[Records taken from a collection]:
================

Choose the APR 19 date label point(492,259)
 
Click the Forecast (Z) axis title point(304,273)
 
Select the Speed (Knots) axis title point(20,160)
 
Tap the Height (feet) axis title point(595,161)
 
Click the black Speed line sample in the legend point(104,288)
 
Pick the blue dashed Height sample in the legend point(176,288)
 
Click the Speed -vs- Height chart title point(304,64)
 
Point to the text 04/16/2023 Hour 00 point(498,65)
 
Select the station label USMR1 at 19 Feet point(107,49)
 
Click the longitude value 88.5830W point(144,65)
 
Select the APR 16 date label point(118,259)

================

[Work to do]:
Rewrite all the records above, changing each "axis title" to "axis label" and leaving everything else as it is.

[Expected answer]:
Choose the APR 19 date label point(492,259)
 
Click the Forecast (Z) axis label point(304,273)
 
Select the Speed (Knots) axis label point(20,160)
 
Tap the Height (feet) axis label point(595,161)
 
Click the black Speed line sample in the legend point(104,288)
 
Pick the blue dashed Height sample in the legend point(176,288)
 
Click the Speed -vs- Height chart title point(304,64)
 
Point to the text 04/16/2023 Hour 00 point(498,65)
 
Select the station label USMR1 at 19 Feet point(107,49)
 
Click the longitude value 88.5830W point(144,65)
 
Select the APR 16 date label point(118,259)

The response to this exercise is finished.